The Joe Biden administration has recently published a new policy introducing expedited proceedings for asylum seekers crossing the US-Mexican border. The policy is due to enter into force on May 31, 2022. It is adopted in the form of an “interim final rule” meaning that it may be amended before entering into force. However, the significance of the proposed changes is such that it requires the immediate analysis. The key provisions of the policy are as follows.


A. Updates to Credible Fear Interview Regulations

  • The standard of proof for determining credible fear will revert back to that of the pre-Trump era, and thus, be less stringent.

  • Asylum seekers who pass credible fear interview will not be required to file a Form I-589, Application for Asylum and for Withholding of Removal, and a record of the positive credible fear determination will start the clock for the purposes of the employment authorization.

B. An Asylum Case May Be Determined in Full during an Asylum Merits Interview

  • An Asylum Merits Interview will follow a credible fear interview and will be conducted by USCIS. A USCIS officer may grant asylum directly at the Asylum Merits Interview, with no further court proceedings needed.

  • An asylum seeker must present his/her full asylum case with all evidence at the Asylum Merits Interview.

  • If an alien who has dependents (spouse, children) does not pass an Asylum Merits Interview, an asylum officer must determine whether there is a significant possibility that the dependents have an independent basis for protection under the U.S. laws before issuing a denial.

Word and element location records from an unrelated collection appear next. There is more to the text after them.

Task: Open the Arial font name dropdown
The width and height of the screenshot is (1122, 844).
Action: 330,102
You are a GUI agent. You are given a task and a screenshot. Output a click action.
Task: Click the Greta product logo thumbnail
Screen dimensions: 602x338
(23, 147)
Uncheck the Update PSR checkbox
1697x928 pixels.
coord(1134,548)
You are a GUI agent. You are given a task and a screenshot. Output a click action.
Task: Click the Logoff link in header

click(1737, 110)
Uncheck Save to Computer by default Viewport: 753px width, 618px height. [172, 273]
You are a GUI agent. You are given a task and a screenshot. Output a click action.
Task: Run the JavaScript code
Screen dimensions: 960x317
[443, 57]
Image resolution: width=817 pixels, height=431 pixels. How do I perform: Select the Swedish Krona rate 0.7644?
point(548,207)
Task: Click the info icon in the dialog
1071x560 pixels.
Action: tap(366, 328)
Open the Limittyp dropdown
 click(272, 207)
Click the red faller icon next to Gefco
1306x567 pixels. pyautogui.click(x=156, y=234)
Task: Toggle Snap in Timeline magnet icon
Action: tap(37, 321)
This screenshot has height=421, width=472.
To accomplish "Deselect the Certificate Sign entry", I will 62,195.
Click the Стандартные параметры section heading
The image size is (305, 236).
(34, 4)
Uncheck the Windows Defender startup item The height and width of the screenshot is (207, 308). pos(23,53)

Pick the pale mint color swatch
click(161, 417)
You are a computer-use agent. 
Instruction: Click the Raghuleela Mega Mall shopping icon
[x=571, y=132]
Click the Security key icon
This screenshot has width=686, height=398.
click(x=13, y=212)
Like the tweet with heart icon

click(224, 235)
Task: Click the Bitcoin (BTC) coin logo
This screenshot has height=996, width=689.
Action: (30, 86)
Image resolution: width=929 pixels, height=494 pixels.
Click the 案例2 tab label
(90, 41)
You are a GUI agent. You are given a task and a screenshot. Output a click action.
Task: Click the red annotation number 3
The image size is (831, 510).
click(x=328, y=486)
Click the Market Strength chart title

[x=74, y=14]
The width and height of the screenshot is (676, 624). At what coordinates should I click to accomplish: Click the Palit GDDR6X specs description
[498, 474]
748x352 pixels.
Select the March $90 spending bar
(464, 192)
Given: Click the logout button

  • Only if neither the principal applicant, nor his dependents were determined to qualify for protection under the U.S. laws, the case will be referred to an Immigration Judge for adjudication in removal proceedings.

C. Removal Proceedings Will Look Different: Status Conference Added; Merits Hearing May be Waived in Certain Circumstances

  • In addition to a master calendar hearing and a merits hearing, the policy adds a status conference to the removal proceedings timeline. At a status conference, an asylum seeker must indicate whether she intends to testify, present any witnesses, or offer additional documentation. A status conference will also likely narrow the issues to be adjudicated at the merits hearing.

  • An Immigration Judge may forgo a merits hearing and decide a case on the documentary record in certain instances (for example, if Department of Homeland Security (DHS) waives cross-examination and does not intend to present testimony or produce evidence).

D. An Expedited Timeline

  • Asylum Merits Interview must be scheduled within 21 to 45 days as of the date that the positive credible fear determination is served on the asylum seeker.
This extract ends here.